You could argue that you must first find silence within in order to hear what’s out there. If so, then maybe the best avenue to silence in the whole being is to look at what nature offers. We could evolve our practice, thus ourselves, as a result of observing nature.

More irony: When we do try to observe nature, we often seem to hold on even more to our habitual self-talk that we are trying to quieten in the first place. Then what do you do?

Practice. Focus your attention on the dantian, for example, and move from there. Gradually extend the movement outward from deep within yourself, utilizing all of your senses, eventually.

We have expectations, not in the sense of demands. We just expect things are such that they fit with our ideas about them.

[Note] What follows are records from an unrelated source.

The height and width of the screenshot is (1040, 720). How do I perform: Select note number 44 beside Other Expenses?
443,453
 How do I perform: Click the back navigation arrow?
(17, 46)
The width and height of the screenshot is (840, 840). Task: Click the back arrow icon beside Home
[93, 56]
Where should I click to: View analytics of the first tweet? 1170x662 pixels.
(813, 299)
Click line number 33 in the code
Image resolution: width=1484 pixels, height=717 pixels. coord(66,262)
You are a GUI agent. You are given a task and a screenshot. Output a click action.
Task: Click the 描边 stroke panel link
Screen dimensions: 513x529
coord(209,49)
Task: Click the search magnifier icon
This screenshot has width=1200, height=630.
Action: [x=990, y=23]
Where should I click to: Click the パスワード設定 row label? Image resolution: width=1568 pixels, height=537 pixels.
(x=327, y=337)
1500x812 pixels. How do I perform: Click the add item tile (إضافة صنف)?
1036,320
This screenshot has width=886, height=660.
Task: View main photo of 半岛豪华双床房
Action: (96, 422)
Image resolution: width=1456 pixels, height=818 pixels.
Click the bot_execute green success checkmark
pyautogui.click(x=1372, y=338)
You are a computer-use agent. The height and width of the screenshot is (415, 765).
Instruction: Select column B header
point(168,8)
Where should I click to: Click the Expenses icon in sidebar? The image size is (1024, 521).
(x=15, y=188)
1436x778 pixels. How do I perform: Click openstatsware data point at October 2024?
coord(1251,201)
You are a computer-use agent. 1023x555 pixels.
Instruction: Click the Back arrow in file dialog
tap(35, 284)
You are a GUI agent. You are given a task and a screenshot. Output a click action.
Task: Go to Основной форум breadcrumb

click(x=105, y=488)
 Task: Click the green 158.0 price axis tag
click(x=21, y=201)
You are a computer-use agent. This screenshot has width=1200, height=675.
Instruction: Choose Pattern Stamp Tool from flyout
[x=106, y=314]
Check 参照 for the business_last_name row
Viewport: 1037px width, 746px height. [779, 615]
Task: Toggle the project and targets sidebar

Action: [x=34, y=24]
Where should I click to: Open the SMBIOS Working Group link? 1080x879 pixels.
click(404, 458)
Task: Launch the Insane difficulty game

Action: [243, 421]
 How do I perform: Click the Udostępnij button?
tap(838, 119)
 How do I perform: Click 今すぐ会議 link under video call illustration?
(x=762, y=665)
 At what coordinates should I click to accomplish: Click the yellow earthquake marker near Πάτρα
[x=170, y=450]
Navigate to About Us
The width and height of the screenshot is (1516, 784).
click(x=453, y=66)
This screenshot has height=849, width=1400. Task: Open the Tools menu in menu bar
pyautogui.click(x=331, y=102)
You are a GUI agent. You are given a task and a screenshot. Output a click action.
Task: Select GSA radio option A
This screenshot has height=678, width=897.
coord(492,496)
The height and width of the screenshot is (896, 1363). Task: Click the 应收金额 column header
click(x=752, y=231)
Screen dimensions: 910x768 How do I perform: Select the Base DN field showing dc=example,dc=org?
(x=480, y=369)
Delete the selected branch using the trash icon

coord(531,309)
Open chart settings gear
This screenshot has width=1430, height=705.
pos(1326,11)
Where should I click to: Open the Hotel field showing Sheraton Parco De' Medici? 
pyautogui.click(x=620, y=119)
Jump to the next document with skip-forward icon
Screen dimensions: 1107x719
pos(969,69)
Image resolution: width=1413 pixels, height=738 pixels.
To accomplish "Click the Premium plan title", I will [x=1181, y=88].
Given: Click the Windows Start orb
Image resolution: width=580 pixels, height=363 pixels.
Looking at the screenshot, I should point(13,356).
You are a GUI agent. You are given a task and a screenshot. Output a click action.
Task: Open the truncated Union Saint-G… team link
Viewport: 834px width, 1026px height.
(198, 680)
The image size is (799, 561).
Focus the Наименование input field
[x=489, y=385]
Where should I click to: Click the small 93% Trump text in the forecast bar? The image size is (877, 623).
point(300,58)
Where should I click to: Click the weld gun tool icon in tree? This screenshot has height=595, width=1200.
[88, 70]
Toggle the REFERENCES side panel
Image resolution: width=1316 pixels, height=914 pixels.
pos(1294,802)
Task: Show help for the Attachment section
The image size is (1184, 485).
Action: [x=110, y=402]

It’s like taking things for granted without realizing we are. Transparent and invisible. We become vulnerable to outside influences primarily by virtue of not being aware (apparently) that we’re taking something for granted.

I see people do tai chi with this habit, thinking that tai chi is what we think it is. Even though we’ve never done it before. We’re the same way with everything we do, especially involving movement.

To illustrate this difficult-to-grasp idea, you can look at the two aspects of training in tai chi: physical and energetic.

I notice it most when teaching other learners. They take to the physical rapidly, although it’s a little alien at first, because it requires unpracticed effort and memorization. They learn the moves and sequences, which are difficult enough and take time to get familiar and comfortable doing.

But we more readily balk at grasping the energetic basis of movement, which requires us to employ a different skill than we are accustomed to. Energy doesn’t stand still. It fluctuates, pulses with life, and is much more elusive and difficult to put a finger on or hold it back. You have to learn to work with it on its own terms. If you do, you’re rewarded with practically magical results.

One doorway into this skill is to change awareness from rote memorization to the sensation of movement itself. We shift perception and observe how, or of what, we are aware.

With beginning practitioners, I focus on a point in the body at first, such as the dantian—a point of departure, so to speak. We sustain the focus on this point while executing a move.

The first stage is developing energy awareness in tai chi is to simply become aware of qi. This is followed by being aware of it moving, or “flowing,” then realizing that it can be directed with mind intention.

We all use these skills, but it has not been a focus of our attention for most of our lives. We’ve taken it for granted to the point of it losing its effectiveness. With tai chi we realize that it can be redeveloped and we can get more out of it than we had imagined.

Assumptions obscure obvious opportunities. If only we would look more closely. …in tai chi and in the world itself.

 

 

A goal in tai chi

There is a progression to tai chi. First is to relax places where we’re tight (often painful, too). Often it can be described as “clenching.” For most of us that is true. The next step in the progression is to move. Move around and through the tight places with a mindful intention to dissolve the tension. The moves are designed to help you to relax. Moving changes the body.

We use different methods to get that change to happen: loosening, stretching, and single basic exercise. Repetitive, rhythmic, single moves, in which we employ awareness of and intention to the six directions, and then in shapes and patterns. The six directions are up down front back left right and the shapes are circles, figure 8s and spirals.

Begin with circles and visualize with your mind intending to circle inside your abdomen. This location is particularly important in the beginning, but you can move in circles anywhere in your body with the intention.

Moving the abdomen and the hips are key to relaxing and loosening the tightness in the lower back and spine.